## [PROVIDED PASSAGE]
[start]
The simplest ascent of Raduha follows waymarked paths from the Planina Loka. You can drive quite high up along well-maintained forest roads, almost as far as the mountain hut on Loka, so instead of walking up through the beech forests, you can enjoy starting the trip through sparse conifer forest and over high-altitude meadows. The trip can be extended by descending to Planina Arta and returning by a little-frequented path through dark spruce forest to Planina Loka.
At a glance
- In places a sparsely waymarked route, but not too steep.
- The circular route across the southern slopes of Raduha begins from the mountain hut on Loka, which is reached by a forest road.
- Mountain hut on planina Loka– summit of Raduha: 1 hour, 30 minutes
Summit of Raduha – planina Arta: 1 hour
planina Arta – mountain hut on Loka: 30 minutes
Total: 3.5 – 4 hours
- 2062 m
- Height difference
- 630 m
- The route mostly runs along open, sunny slopes, so don't visit Raduha in the worst summer heat. The trip will be most beautiful in late spring (May, June), when you can enjoy the abundance of meadow flowers.
[end]
## [TASK INSTRUCTIONS]
1: Answer these from the Raduha route description, one line each:
(a) From where do the waymarked paths of the simplest ascent start?
(b) How long does the walk from the summit of Raduha to planina Arta take?
(c) In which months will the trip be most beautiful?
2: Copy from the Raduha route description, starting at "- The circular" and ending at "of meadow flowers.".

## [ENTRIES SHOWN]
[start]
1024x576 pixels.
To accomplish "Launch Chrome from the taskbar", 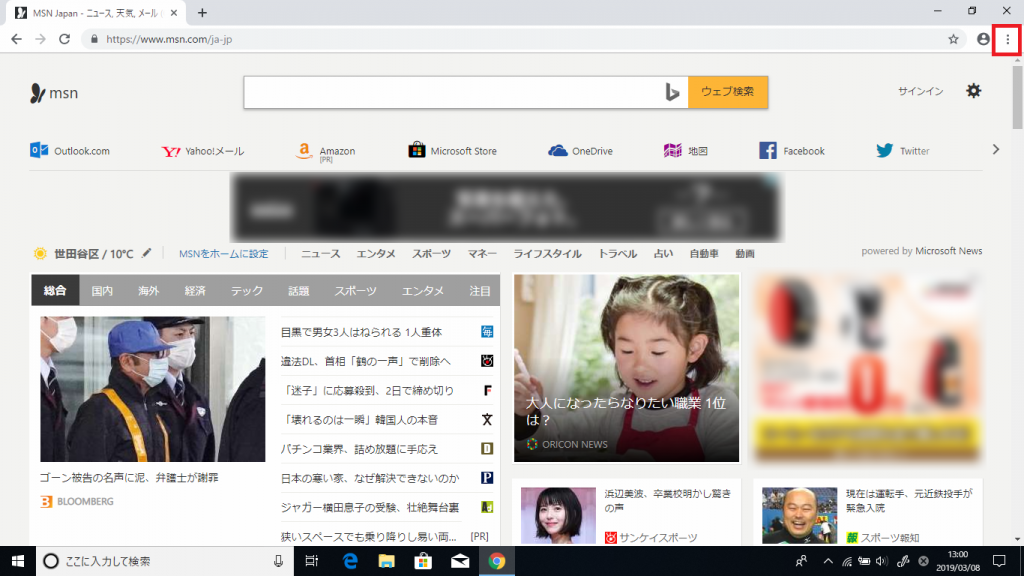I will point(497,562).
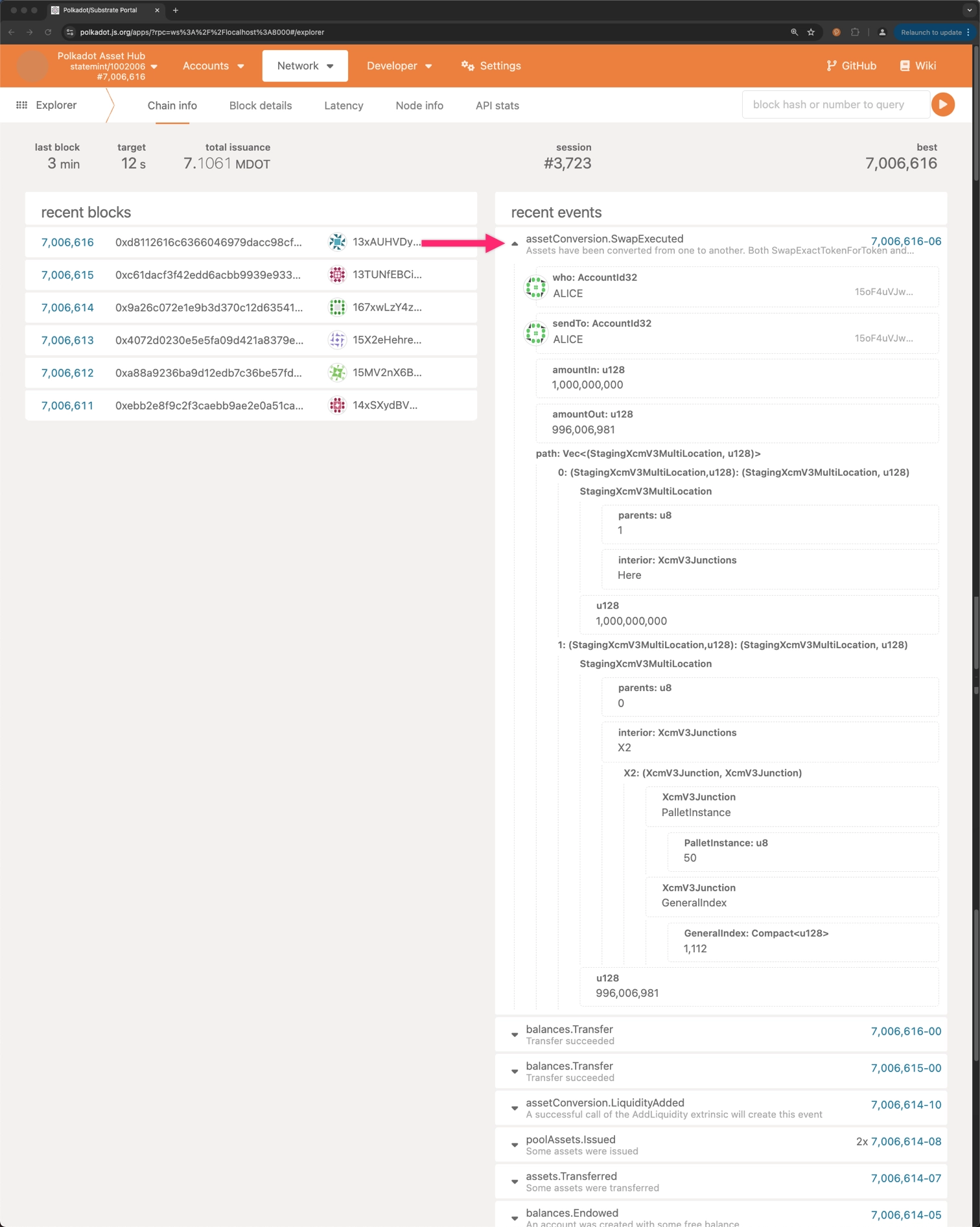The width and height of the screenshot is (980, 1227).
Task: Open the Developer dropdown menu
Action: 399,65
[end]
## [EXERCISE RESPONSES]
1:
(a) Planina Loka
(b) 1 hour
(c) May and June

2:
- The circular route across the southern slopes of Raduha begins from the mountain hut on Loka, which is reached by a forest road.
- Mountain hut on planina Loka– summit of Raduha: 1 hour, 30 minutes
Summit of Raduha – planina Arta: 1 hour
planina Arta – mountain hut on Loka: 30 minutes
Total: 3.5 – 4 hours
- 2062 m
- Height difference
- 630 m
- The route mostly runs along open, sunny slopes, so don't visit Raduha in the worst summer heat. The trip will be most beautiful in late spring (May, June), when you can enjoy the abundance of meadow flowers.